Word for word, restate the entries below, but exclude the images.

[Opening DATA PROVIDED section]

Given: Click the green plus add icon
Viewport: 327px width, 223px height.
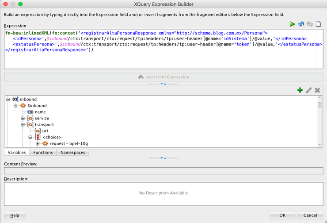Looking at the screenshot, I should coord(300,90).
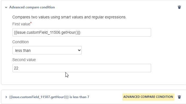Click the 'Advanced compare condition' header title

point(32,7)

[Closing DATA PROVIDED section]

PROBLEM SOLUTION:
Given: Click the green plus add icon
Viewport: 327px width, 223px height.
Looking at the screenshot, I should coord(300,90).
Click the 'Advanced compare condition' header title

point(32,7)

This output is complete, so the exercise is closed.